In my experience, dealing with collapsed alts during an analysis is a pain. The head of this issue mentions MAF. If there is a desire to export to MAF in collapsed form, we could solve that problem without fundamentally changing the data structure. I guess we should consider the use cases.

rcastelo commented 6 years ago

Hi,

I do not work with cancer data where MAF/BED formats are used for storing somatic variants but here's my opinion as a user of VRanges with germline variation.

The definition of the VRanges class already suggests in VariantAnnotation/R/AllClasses.R#373 that alleles could be stored as a XStringSet object. This could be a good idea because of the more compact storage and I expect the number of changes involved in the packages using this class would be minimal.

However, considering a DNAStringSetList to store alleles in a VRanges would break, in my opinion, a design decision made on the VRanges class, but I guess @lawremi is the one who can ultimately shed light on this.

As a user of VRanges, my understanding of this class is that it stores only one allele per range on purpose to facilitate the semantics of storing the number of reads supporting an alternative allele (altDepth) and filtering variants with the FilterRules class. Using a DNAStringSetList object to store alleles, as in the CollapsedVCF class would at least complicate the use this semantics within VRanges. So, I guess that a virtual VRanges should not have the slots ref, alt, altDepth, softFilterMatrix and hardFilters and these slots would move to the ExpendedVRanges. The current functionality using the FilterRules class on VRanges objects would also move to the ExpandedVRanges.

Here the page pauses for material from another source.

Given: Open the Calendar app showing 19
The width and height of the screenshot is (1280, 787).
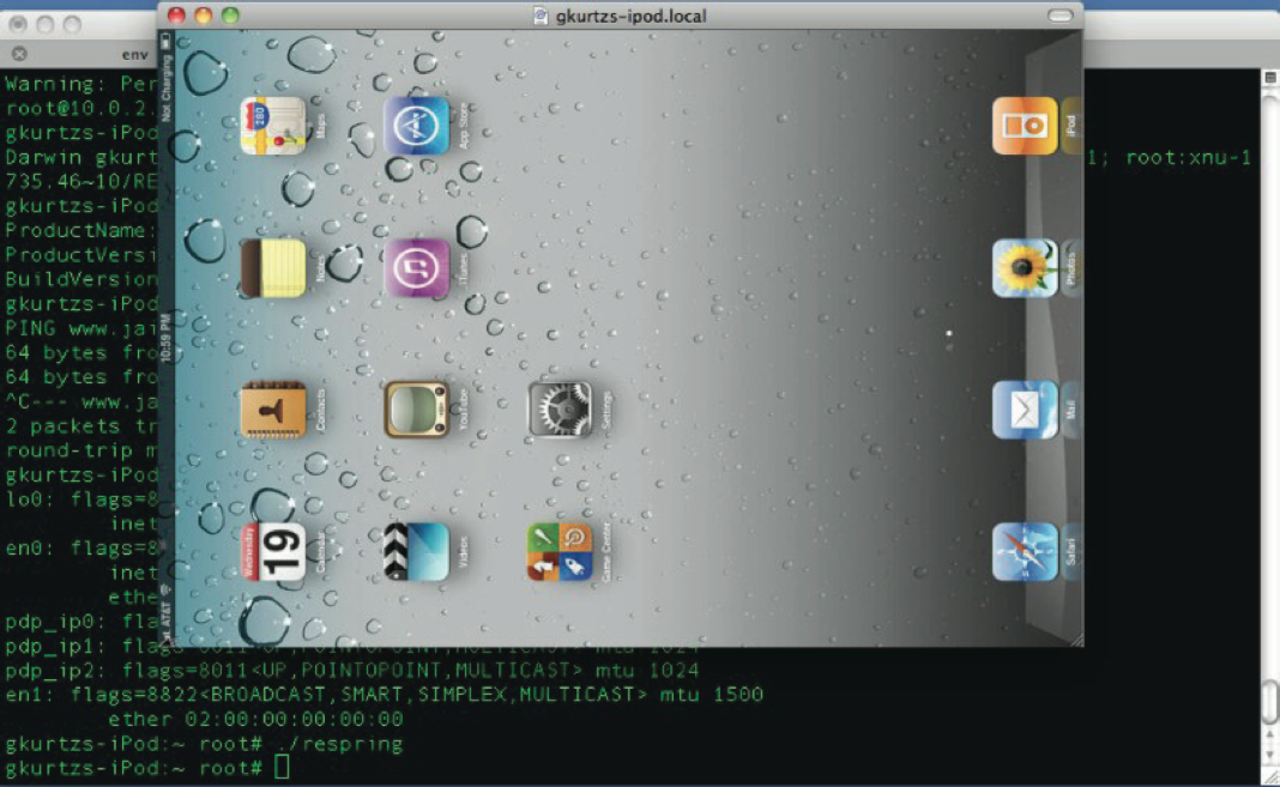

However, looking at the TCGA MAF format, I do not see that this format requires storing more than one allele per range in a single column, as it happens with VCF. In fact, the SomaticSignatures package also works with MAF data and seems to be happily using the VRanges class as it is defined now. As far as I now, the BED format does not contemplate either storing more than one single value per row and column. From this perspective, maybe just extending VRanges as it is defined now, to better accomodate MAF data, could be a way forward. Talking to other developers with packages dealing with MAF data, such as SomaticSignatures, could also be an advantage in the long run.

hubentu commented 6 years ago

Hi @rcastelo ,

Thank you for your input. I totally agree with you that ExpandedVRanges is a good alternative for current VRanges, and MAF/bed usually don't store variants with multiple alleles.

However, my colleagues often use the simple bed format or plain text for collapsed alleles. One of my project was to deal with indels/SNPs with multiple alternative alleles and multi-nucleotide variants(MNV) (not from VCF), which requires a method to convert variants between collapsed and expanded. MNV even need a conversion method for neighbor regions. As a user, the CollapsedVRanges/ExpandedVRanges classes are exactly what I would expect.

Thanks and happy new year!

Best, Qiang

lawremi commented 6 years ago

I think it would be a lot simpler for you to just implement a importer/exporter for your bespoke "BED" representation of variants that operates on VRanges as it exists now. That's what we do with VCF now.

Liubuntu commented 6 years ago

Closed for no further response from the request.